* Text excerpt:

········

Although the poem’s tempters are hideous rather than attractive like the British soldiers referenced in the article, Laura still becomes captivated by them in the same manner described in the article. The poem characterizes the goblins as animal-like rather than physically attractive:
One had a cat’s face,
One whisked a tail,
One tramped at a rat’s pace,
One crawled like a snail,
One wombat prowled obtuse and furry,
One like a ratel tumbled hurry skurry. (Rossetti 71-76)
The repetition of “One” in these lines emphasizes Laura’s entrancement. She wonders at the creatures before her, comparing each unique goblin with one animal quality. This structure reveals how overwhelming the situation is for Laura—she repeatedly relates the creatures with animals to try to comprehend the situation at hand. Moreover, the goblins’ voices unite together in “a voice like voice of doves / Cooing all together” to charm her (Rossetti 77-78). Their appearances are not sexually attractive, but their voices, alternatively, are “full of loves” toward her (Rossetti 79). Although the goblins are not physically comparable to soldiers, they are still able to enchant Laura with the same power that the article’s author describes women’s attraction to soldiers.

········

* Work task A: In the essay on the goblins in Rossetti's poem, what bird are the goblins' united voices compared to?
* Work task B: Rewrite the essay on the goblins in Rossetti's poem from "Although the poem’s" to "skurry. (Rossetti 71-76)", replacing "snail" with "slug".
* Work task C: Carry on the essay on the goblins in Rossetti's poem from its last sentence.

(Collected data)
········

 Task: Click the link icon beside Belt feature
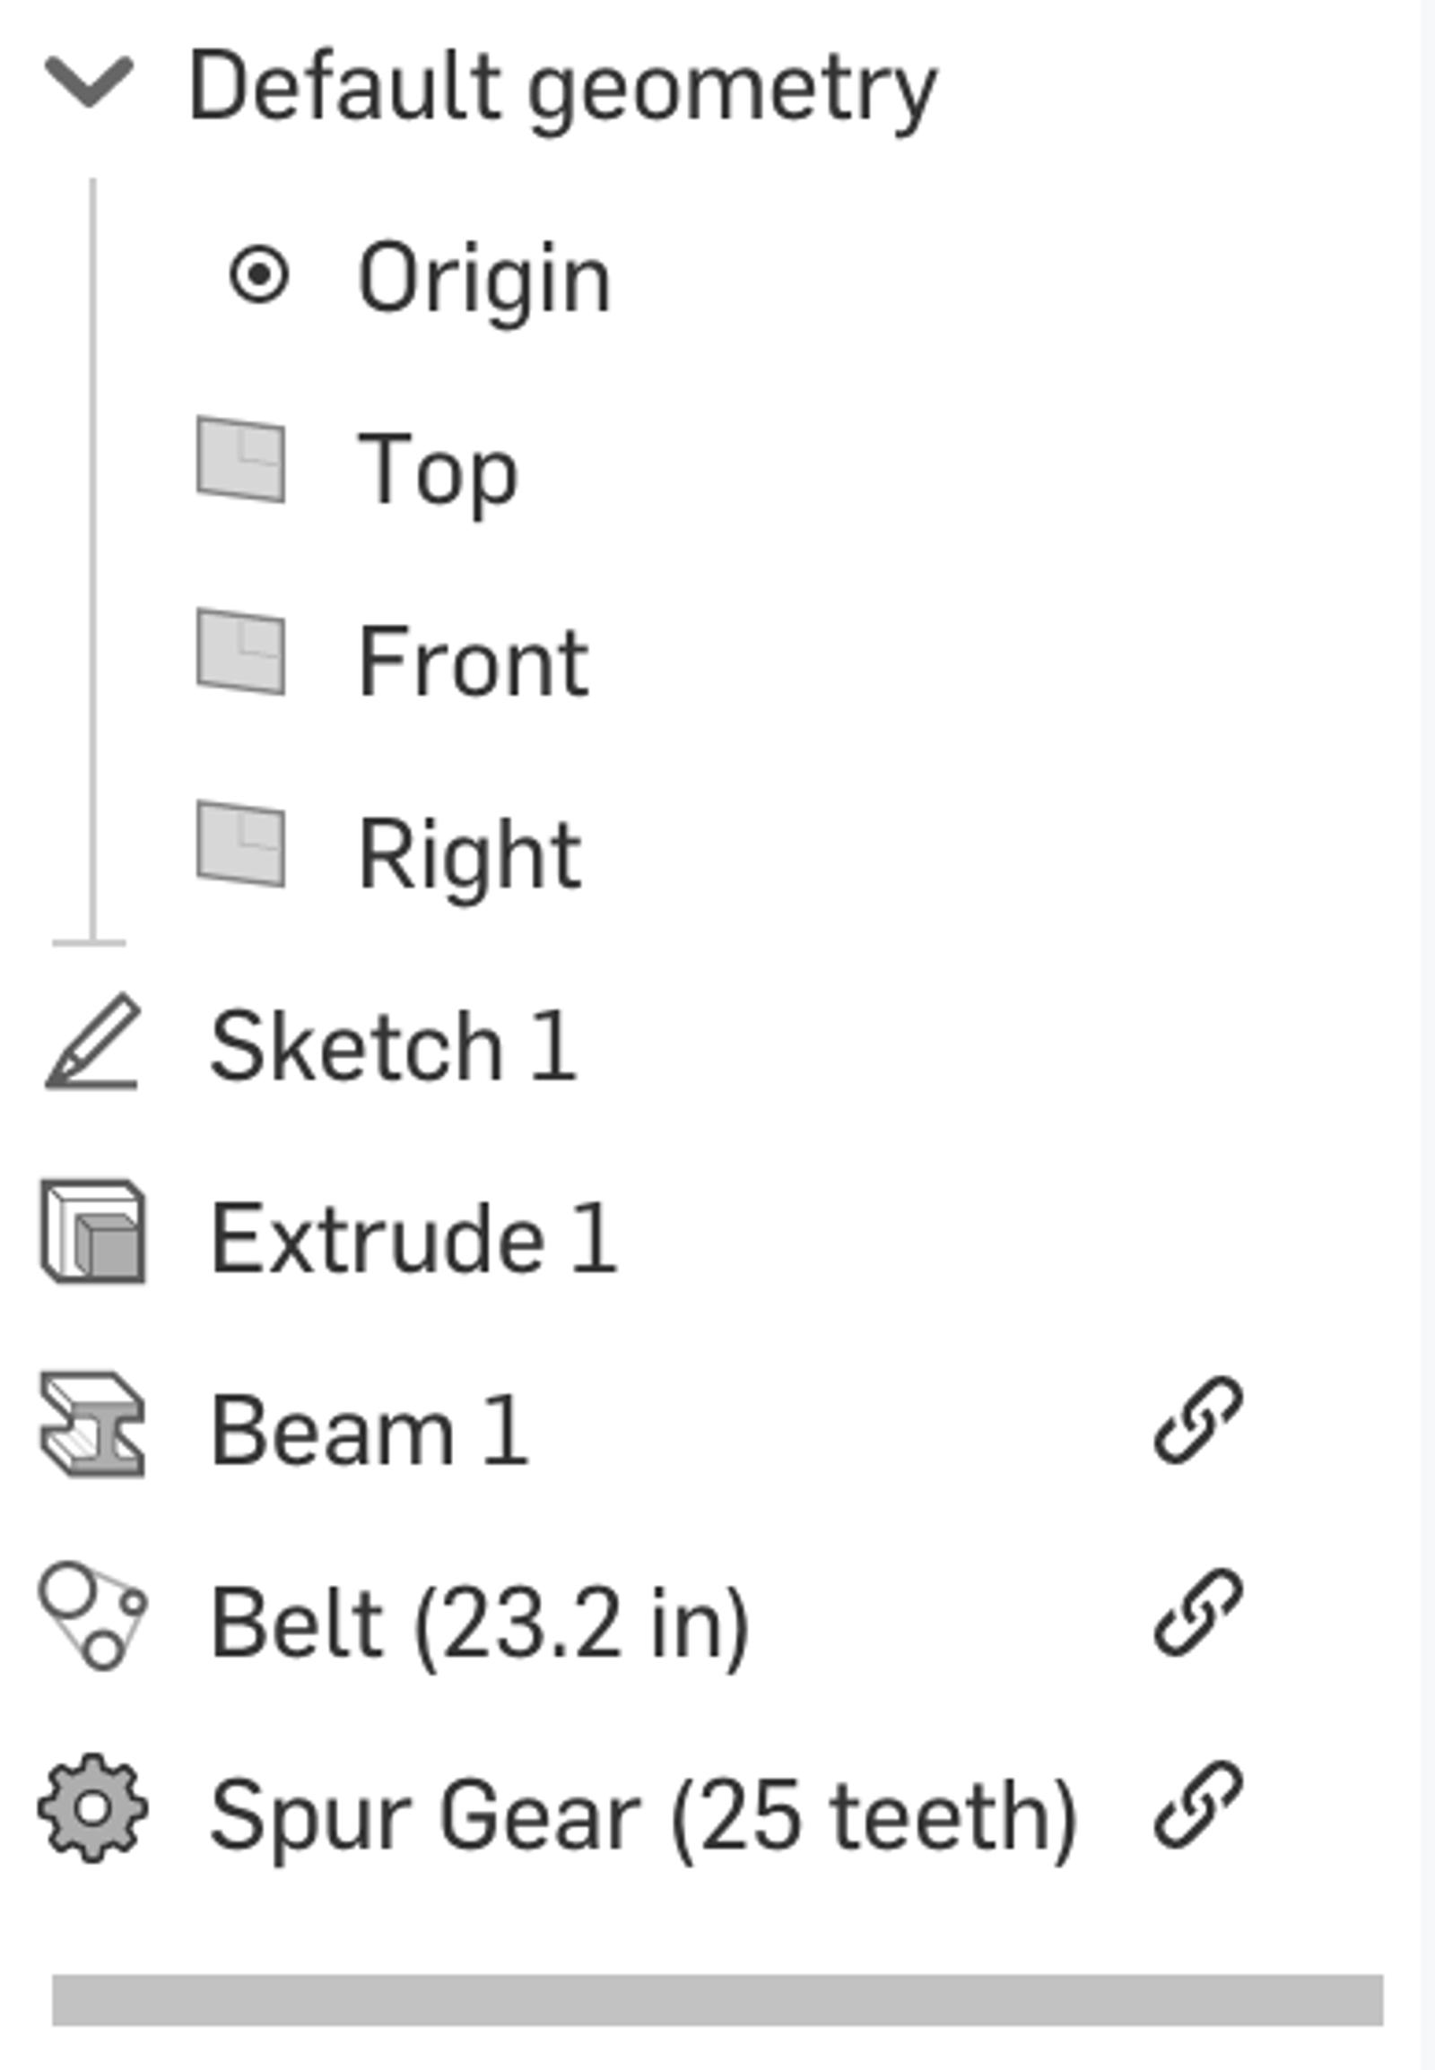click(x=1198, y=1612)
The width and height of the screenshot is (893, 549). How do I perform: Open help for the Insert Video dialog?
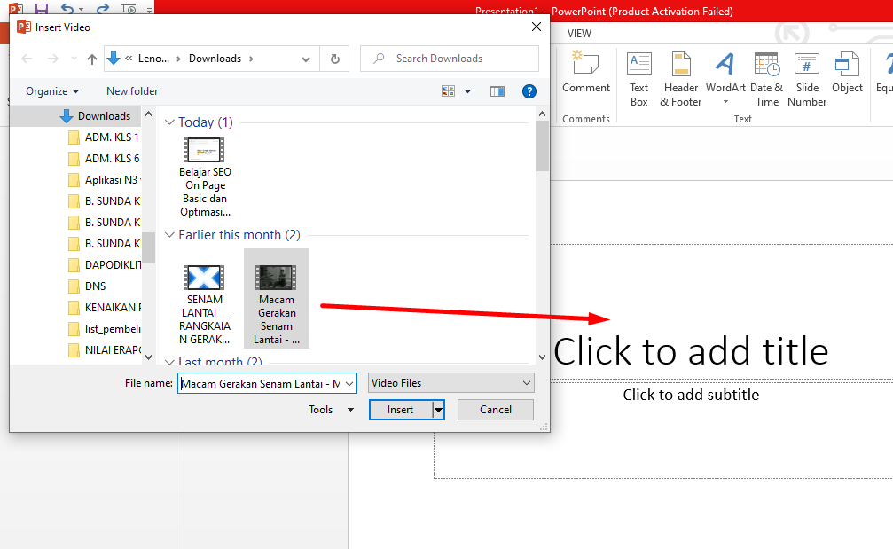click(x=529, y=91)
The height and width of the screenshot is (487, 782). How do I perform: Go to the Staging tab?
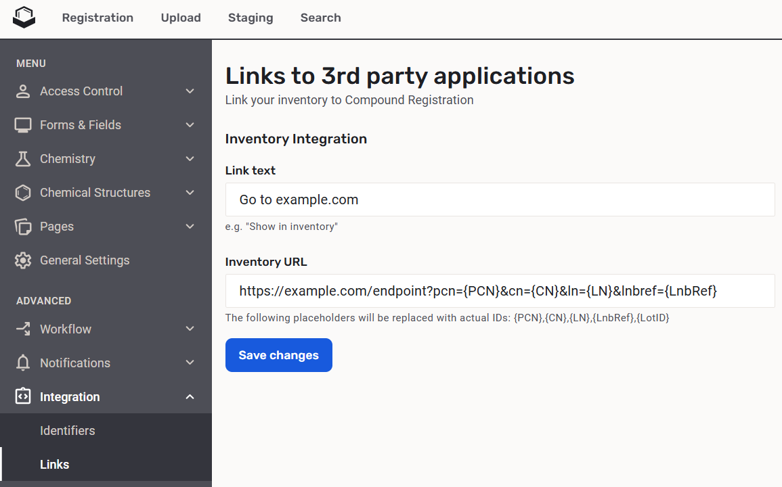[x=251, y=18]
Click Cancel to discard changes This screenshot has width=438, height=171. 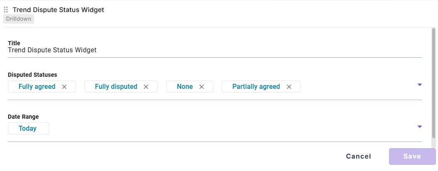tap(358, 156)
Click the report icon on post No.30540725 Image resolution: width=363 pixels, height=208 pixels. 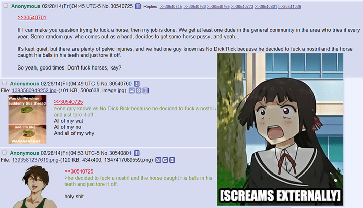point(138,6)
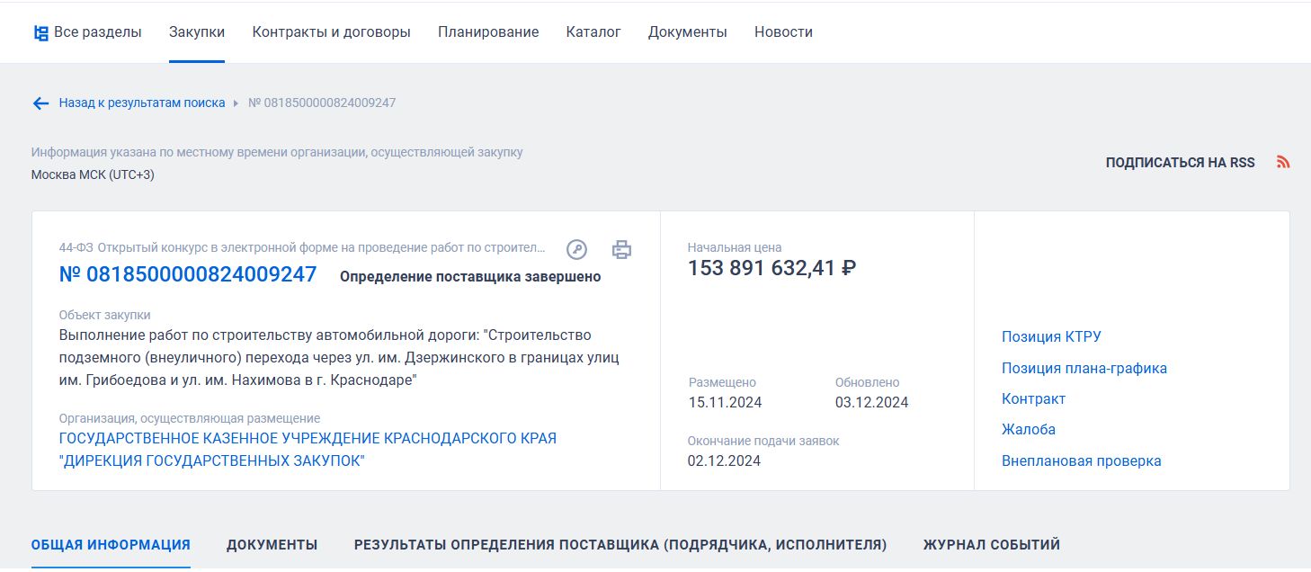
Task: Open the Позиция плана-графика link
Action: click(1084, 369)
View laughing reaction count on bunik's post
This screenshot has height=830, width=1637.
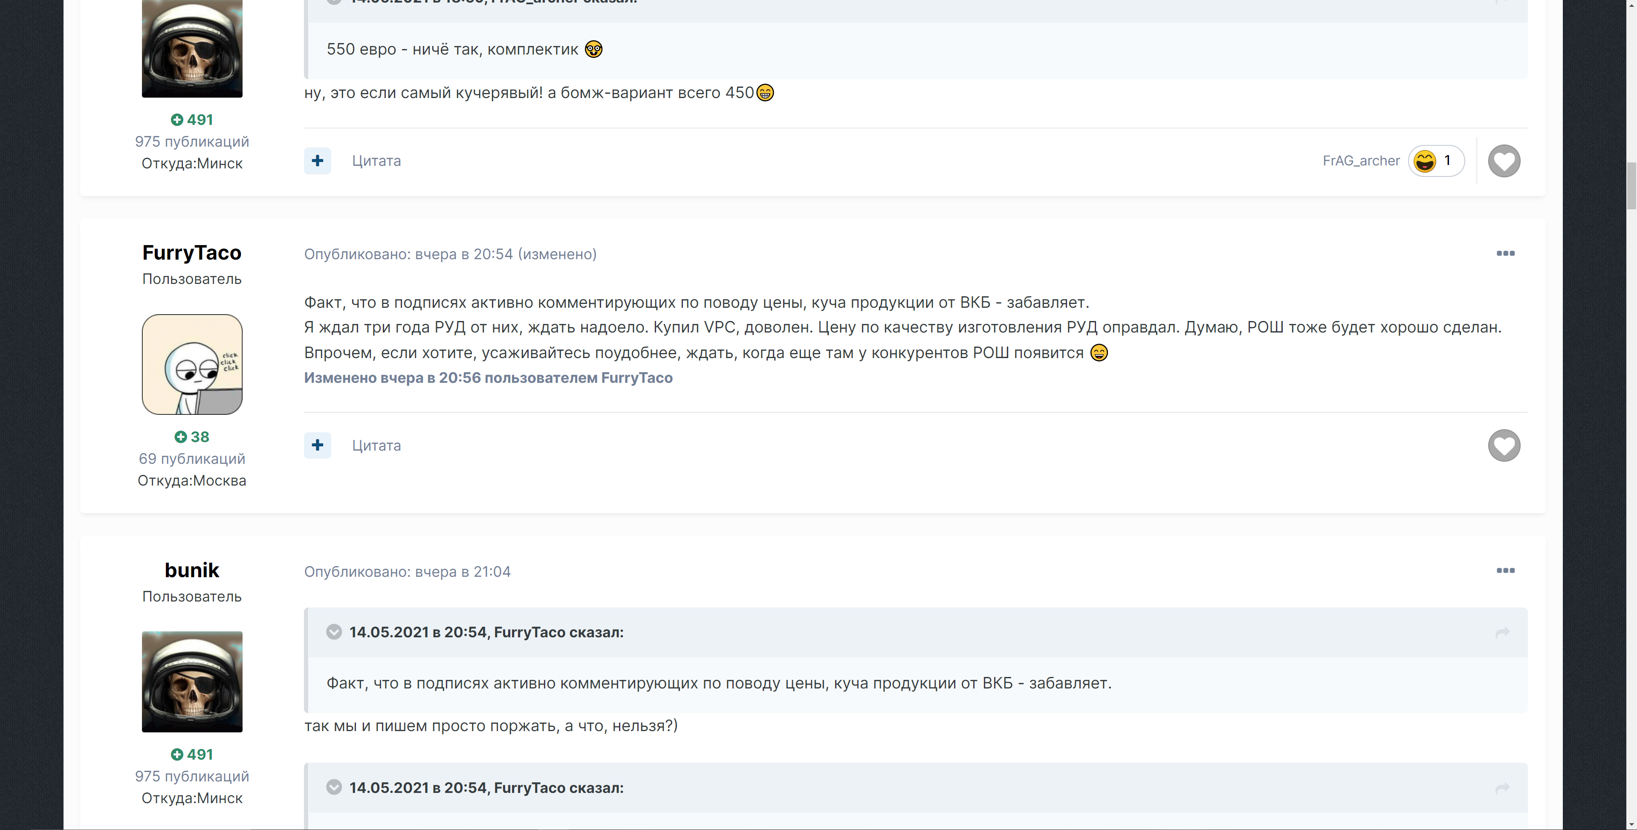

········

* Response box A: Doves.

* Response box B:
Although the poem’s tempters are hideous rather than attractive like the British soldiers referenced in the article, Laura still becomes captivated by them in the same manner described in the article. The poem characterizes the goblins as animal-like rather than physically attractive:
One had a cat’s face,
One whisked a tail,
One tramped at a rat’s pace,
One crawled like a slug,
One wombat prowled obtuse and furry,
One like a ratel tumbled hurry skurry. (Rossetti 71-76)

* Response box C:
Interestingly, Laura exemplifies the typical young woman according to the author and Lizzie does not. The sisters clearly foil each other due to their similar names and sibling relationship. Laura represents the author’s views because she becomes irrationally attracted to
the goblins, like women become enamored by soldiers. The article even goes so far as to point to women’s involvement with soldiers “against [their] better judgment, in spite of the earnest entreaties of [their] friends” (Anon. 172). The poem mirrors this sentiment, as Lizzie clearly warns her sister about the persuasive, evil goblins.
The author continues to describe a young woman’s strong attraction to a male soldier by identifying the man as a tempter, which directly relates to the poem, as the goblins tempt both Laura and Lizzie. The anonymous author writes, “This enchantment—which it literally is—this infatuation, is often due to the unrecognized reaction of the physical appearance of the tempter upon the mind of his victim” (Anon. 172). Rather than place any blame on this hypothetical, impeccable male soldier, the text places blame entirely on the young woman in this prototypical relationship. The young, unmarried woman is “his victim, untrained to self-control, predisposed to the allurement by an excess of reproductive energy” must answer these “deep-felt longings” and cannot help but feel drawn to the soldier (Anon. 172). These ideas put forth by the article manifest in the poem because the goblins, like the soldiers, try to tempt Laura and Lizzie, and the latter female character undergoes a sensual experience while eating the goblins’ fruit (discussed later in this essay), possibly caused by the “excess of reproductive energy” identified in the article.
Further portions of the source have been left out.